Fewer resources for medical research will also negatively impact the administration’s stated desires to improve the health of all Americans, including projects seeking to cure childhood illnesses to improve quality of life and productivity and eliminate chronic disease in adults. It is research supported by the NIH that has enabled us to make gains across multiple diseases and conditions over the past several decades, and it is a vibrant NIH that will enable us to achieve scientific breakthroughs and innovations tomorrow and for decades to come. We urge Congress to reject this drastic reduction in funding for the NIH and prevent the grave consequences and overall collateral damage that would arise.

Federal Indirect Costs

We are also troubled that the Administration is justifying the reduction in NIH funding largely by proposing a change in F&A rates to a flat 15 percent. As the Coalition has maintained since this was first proposed in early February, a flat one-size-fits-all federal F&A rate of 15 percent is simply unsustainable and fails to recognize how medical research has been supported over the past 80 years as well as the linchpin role federal F&A rates play in supporting our nation’s overall medical research ecosystem, including by sustaining invaluable research infrastructure that is leveraged by other funders.
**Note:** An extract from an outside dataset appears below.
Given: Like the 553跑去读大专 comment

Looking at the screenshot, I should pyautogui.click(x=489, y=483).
The Coalition recognizes that there are concerns with the current model and has been actively engaging with other organizations seeking to put forward a revised federal indirect rate model. But while we recognize a need for some updates and reforms, we strongly oppose a single low rate for all institutions and research activities as well as justifying sharp reductions to the total NIH budget through this proposal. We urge Congress to continue to prohibit such a unilateral change and to instead work with all stakeholders to develop an updated model to funding indirect costs that addresses points of concerns while maintaining the core of the system.

Institute and Center Elimination and Consolidation

Finally, we strongly oppose eliminating some and consolidating other Institutes and Centers, including what has been proposed for the National Institute of Child Health and Human Development (NICHD) and lumping children into an even larger Institute focused on a range of other populations and research topics. The already broad mission of the NICHD has at times created challenges in ensuring that child health research is appropriately prioritized and coordinated. In response to those concerns, several years ago the NIH established the NIH Pediatric Research Consortium (N-PeRC) to better coordinate child health research activities across all Institutes and Centers. Rather than eliminate NICHD and further dilute the focus on pediatrics, we need NIH to deepen this commitment.
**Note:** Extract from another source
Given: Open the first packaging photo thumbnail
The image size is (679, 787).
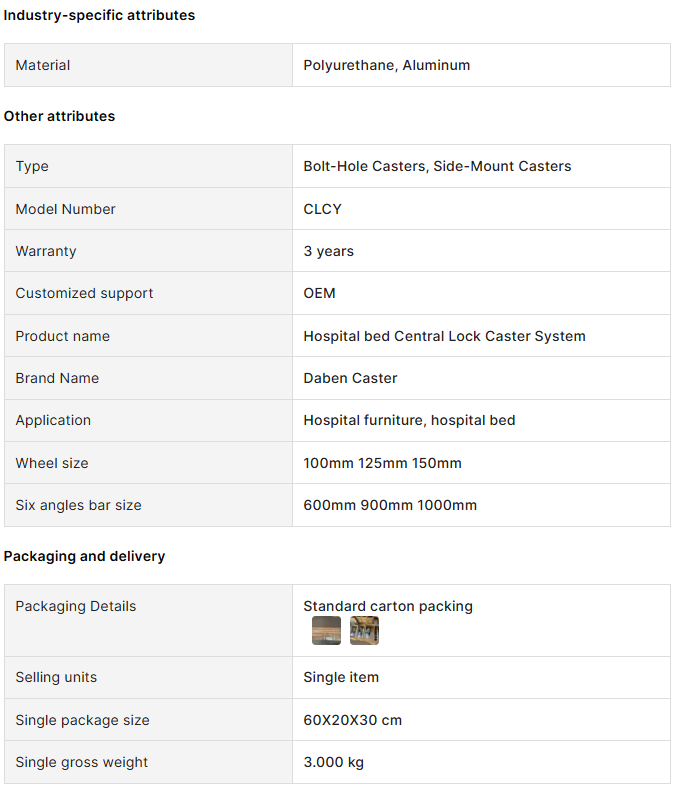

As we stated last year when Congress began to contemplate such a reorganization, any such changes must be carefully considered and evaluated in an open and transparent manner before relevant Congressional committees. This approach was very much the case when Congress enacted past NIH reforms, such as the 2006 NIH reform law and changes made via the 21st Century Cures Act in 2016. The Coalition would welcome a free and open discussion about the optimal structure of the NIH including how to best support child health and lifespan research. But eliminating Institutes and Centers and consolidating others via the budget process absent any meaningful dialogue is not appropriate. We urge Congress to oppose these cuts and consolidations. And if there is serious interest in revisiting the structure of the NIH, we urge the appropriate committees to fully study the topic and to work with all stakeholders to develop resulting legislation.

Thank you for considering these points. We welcome any questions, and we look forward to serving as a resource as needed.